Com a decisão do Supremo Tribunal dos Estados Unidos de anular as tarifas impostas pela administração norte-americana, na sexta-feira, os consumidores terão uma taxa tarifária efetiva média geral de 9,1%, mantendo-se como a mais elevada desde 1946, excluindo 2025. Se as mesmas tarifas tivessem permanecido a taxa seria de 16,9%, de acordo com os dados do Yale Budget Lab.
Os dados do Budget Lab, tendo em conta os efeitos macroeconómicos e as respostas da Reserva Federal norte-americana (Fed), o nível de preços “aumentará 0,6% no curto prazo, representando uma perda de cerca de 800 dólares (678 euros à taxa de câmbio atual) para um agregado familiar modelo e 400 dólares (339 euros) para as famílias que se encontram na base da distribuição de rendimentos. Com a manutenção das tarifas da administração norte-americana os preços aumentariam 1,2% em vez dos 0,6% que devem resultar da anulação das tarifas.
Relativamente ao preço das commodities (matérias-primas na tradução portuguesa) a decisão do Supremo Tribunal faz com que o restante conjunto de políticas tarifárias em vigor no início de fevereiro de 2026 “incide principalmente sobre metais, veículos e eletrónica”. Num cenário em que se tivessem mantido as tarifas “o ónus teria recaído ainda mais sobre os setores do vestuário e da alimentação” diz o Budget Lab de Yale.
Sobre o efeito no Produto Interno Bruto (PIB) o Budget Lab calcula que “o impulso fiscal positivo temporário proveniente dos reembolsos [das tarifas] compensará aproximadamente os impactos negativos no crescimento decorrentes das tarifas remanescentes” em 2026. “A longo prazo, a economia dos Estados Unidos será persistentemente 0,1% inferior, o equivalente a cerca de 30 mil milhões de dólares (25,4 mil milhões de euros) anuais em 2025. Caso as tarifas não tivessem sido invalidadas, o impacto negativo no crescimento a longo prazo teria sido de 0,3%”, assinala o Budget Lab.
Relativamente ao mercado de trabalho o Budget Lab, da Universidade de Yale, diz que estima que a taxa de desemprego seja cerca de 0,3 pontos percentuais superior até ao final de 2026 devido às restantes tarifas, enquanto que no cenário em que se tivesse mantido as tarifas o impacto no emprego em 2026 “seria aproximadamente o dobro”.

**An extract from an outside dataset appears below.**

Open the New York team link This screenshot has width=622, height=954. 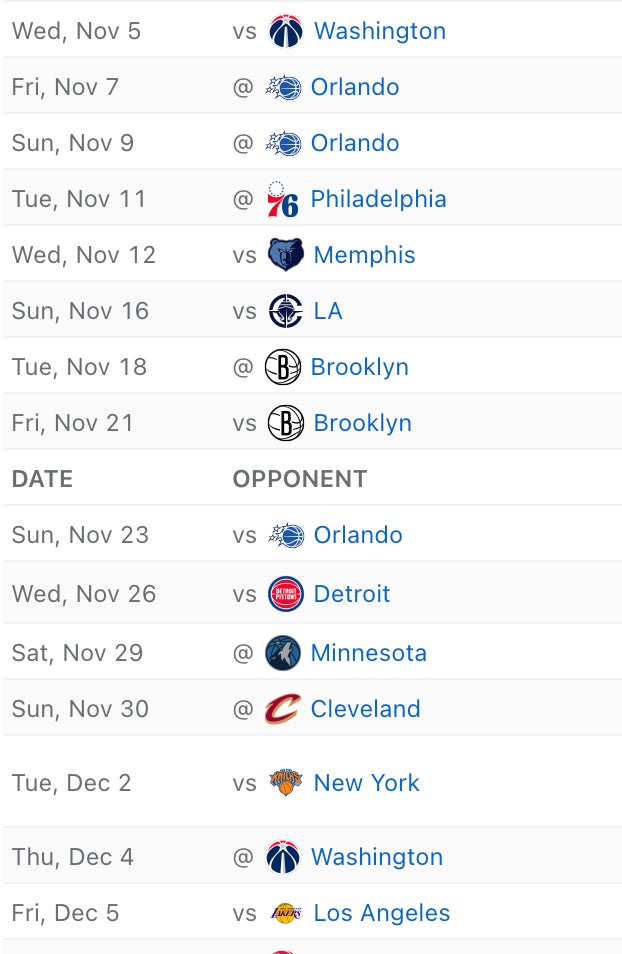366,783
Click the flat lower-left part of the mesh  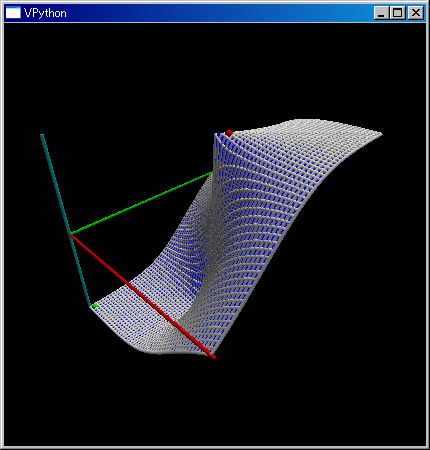(133, 320)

Quanto aos efeitos no Produto Interno Bruto (PIB) sectorial e no emprego a longo prazo, o Budget Lab diz que no longo prazo, as tarifas representam uma “compensação”, sublinhando que a produção industrial dos Estados Unidos “expande-se 1,2%, mas estes ganhos são mais do que compensados por outros setores: a produção da construção civil contrai 2,4% e a agricultura diminui mais de 1%”. A mesma instituição refere que estes padrões relativos “são semelhantes com ou sem as tarifas”.
Ao nível dos efeitos fiscais, o Budget Lab adianta que todas as tarifas até fevereiro de 2026 deverão arrecadar cerca de 1,2 triliões de dólares (1,1 biliões de euros) entre 2026 e 2035, “embora o crescimento económico mais lento reduza as receitas e leve a receita líquida dinâmica para um trilião de dólares (950 mil milhões de euros)”. Com o efeito das tarifas “estes valores seriam mais do dobro”.

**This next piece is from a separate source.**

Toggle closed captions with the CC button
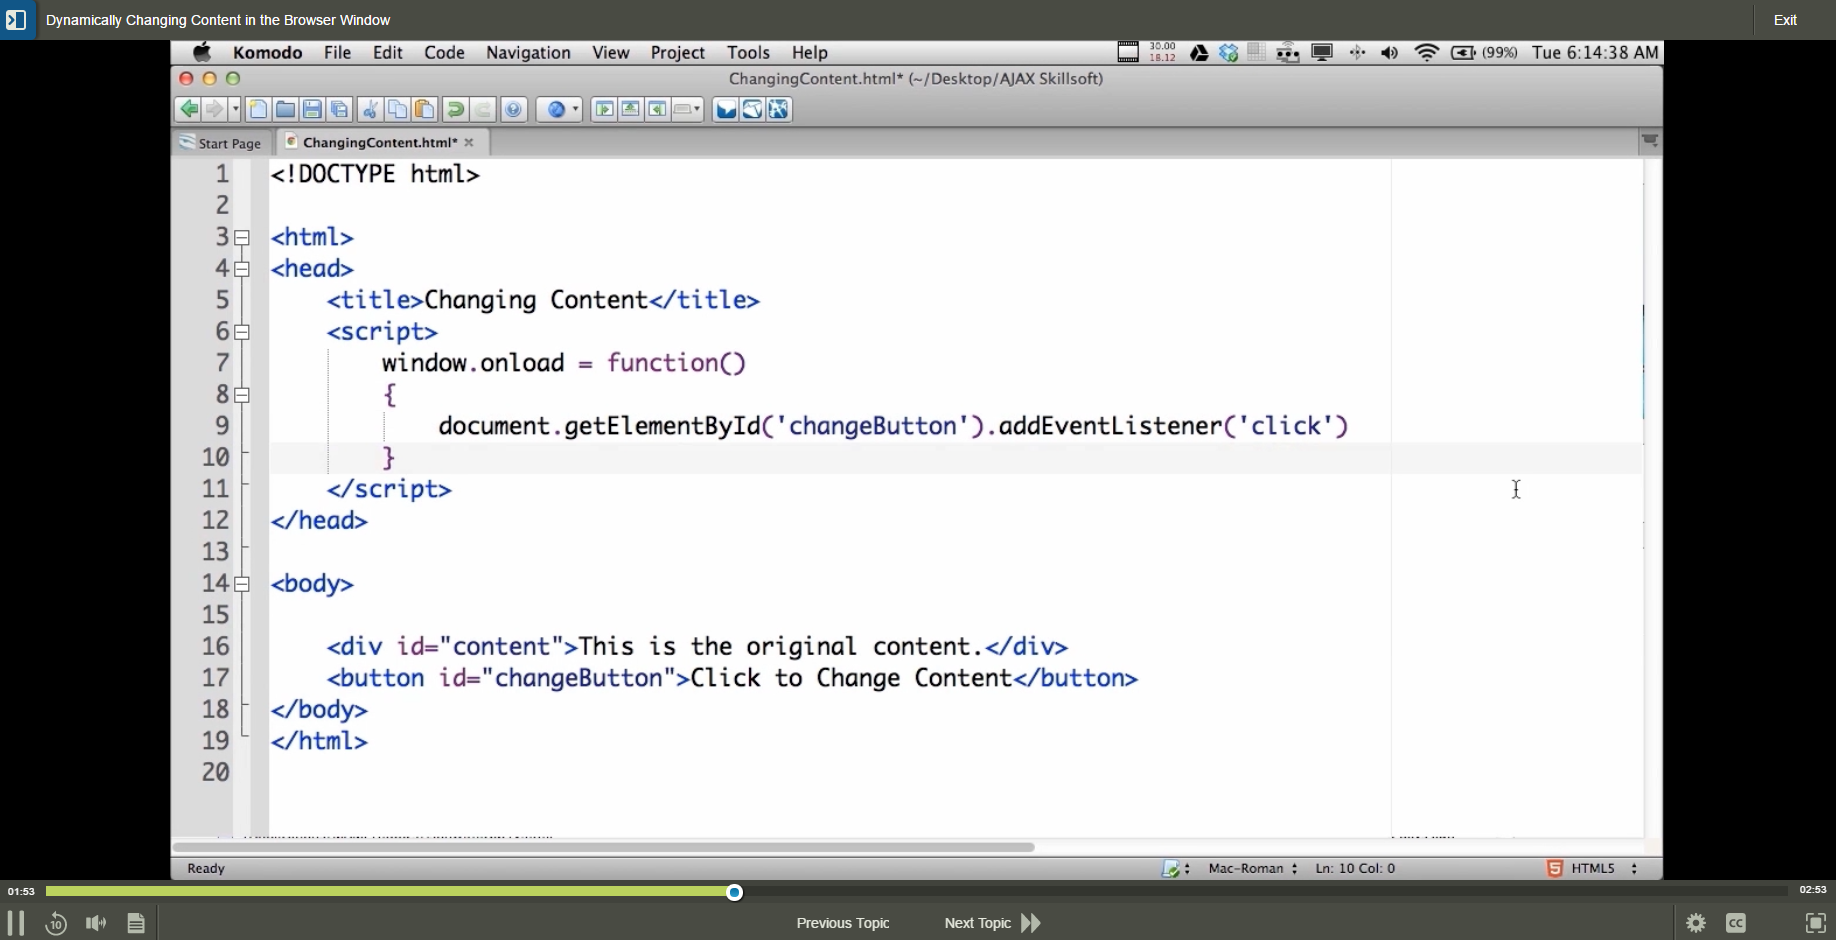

“As implicações económicas da decisão do Supremo Tribunal são complexas devido a dois fatores. Em primeiro lugar, no curto prazo, as empresas procurarão agressivamente o reembolso das tarifas pagas em 2025, o que tem grandes efeitos sobre as receitas e efeitos distributivos incertos. Em segundo lugar, o atual governo declarou a sua intenção de substituir as tarifas por tarifas baseadas noutras autorizações, mas ainda existem dúvidas sobre o calendário e outros aspetos relacionados com estas medidas”, assinala o Budget Lab de Yale.